My skills, however, could use some coaxing and coaching. I need help with things like finding my voice, maintaining continuity, telling the story powerfully, knowing my audience, the "nuts and bolts" stuff. I have so much to learn! That’s where She Speaks comes in. This is the third year I’ve longed to go. It seems like a perfect place to hone one’s writing within a context of encouragement and faith.

I sincerely hope this post will land me there, but even if it doesn’t, it always feels good to tell a little slice of my own story.

What becomes of it all...well, those pages have yet to be written.


  1. I LOVE this, girl. I hope this year will be your year to go - you deserve it!

  2. A wonderful author and speaker once told me, "God doesn't waste prepared material." I sincerely hope that She Speaks becomes a part of your preparation, dear one. This slice is just so expressive of your soul.

    Love you forever,

  3. it's good! i hope you win!

  4. This is beautiful! I love reading your blog, not only because of the great stories you tell of your life, but because of the beautiful way you tell them--you are a great storyteller, I just happen to think that maybe you are your own worst critic and don't see that... :)

    You definitely deserve the spot at SheSpeaks!

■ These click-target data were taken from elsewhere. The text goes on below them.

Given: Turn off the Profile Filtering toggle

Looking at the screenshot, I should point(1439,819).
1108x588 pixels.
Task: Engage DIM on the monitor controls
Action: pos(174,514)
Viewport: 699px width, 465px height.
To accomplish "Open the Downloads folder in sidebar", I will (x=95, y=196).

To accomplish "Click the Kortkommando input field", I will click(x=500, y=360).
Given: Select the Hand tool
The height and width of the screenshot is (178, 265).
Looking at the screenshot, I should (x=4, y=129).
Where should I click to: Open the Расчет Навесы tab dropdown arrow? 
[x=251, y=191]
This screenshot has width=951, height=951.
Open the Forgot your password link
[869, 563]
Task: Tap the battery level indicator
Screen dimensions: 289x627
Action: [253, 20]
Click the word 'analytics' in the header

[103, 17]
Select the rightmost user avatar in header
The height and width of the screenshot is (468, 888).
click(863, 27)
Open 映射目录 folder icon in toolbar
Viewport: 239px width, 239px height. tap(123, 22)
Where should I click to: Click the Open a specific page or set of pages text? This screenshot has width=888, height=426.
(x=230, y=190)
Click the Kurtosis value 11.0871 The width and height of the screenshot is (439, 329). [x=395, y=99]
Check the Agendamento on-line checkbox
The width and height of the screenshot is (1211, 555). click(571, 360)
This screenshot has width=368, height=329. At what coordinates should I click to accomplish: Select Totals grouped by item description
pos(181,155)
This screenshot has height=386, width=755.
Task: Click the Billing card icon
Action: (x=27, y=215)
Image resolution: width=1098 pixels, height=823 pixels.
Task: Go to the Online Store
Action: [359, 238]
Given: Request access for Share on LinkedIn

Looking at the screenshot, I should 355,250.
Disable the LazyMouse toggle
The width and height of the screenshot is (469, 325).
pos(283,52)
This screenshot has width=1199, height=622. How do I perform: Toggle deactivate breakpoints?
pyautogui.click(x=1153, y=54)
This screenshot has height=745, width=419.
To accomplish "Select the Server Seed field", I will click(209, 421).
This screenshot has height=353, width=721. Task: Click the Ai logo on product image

You are the perfect candidate! Love and admire you :)

  5. I think you are a wonderful story teller! I hope you are able to attend SheSpeaks! If not now, then sometime soon.

  6. Well, now. Can I vote for you? If it's a scholarship to SheSpeaks you need, then I think it's a scholarship you should have. For you have more than just raw talent and a few vague notions. You have real talent, already refined in many ways, and real ideas that are the stuff of great writing. I so hope you win!

  7. You might put the pharmaceutical companies out of business with this post! Writing and expressing self is always better than antidepressants.

    I think, though, that you are selling your "vignettes" short. There is a time when one's musings become prayer. I pray that you are able to attend SheSpeaks but also pray that you would know that you already Speak to those of us who read your words and are lucky enough to know your family. - Matt's mother

  8. I was one of those college kids who sat in your history class. I thank you for the time and creativity you poured into your plans- it was the one and only history class I ever enjoyed. I brag about you to all the professors in my grad program.
    I hope you were able to go to this conference! I always enjoy reading your posts!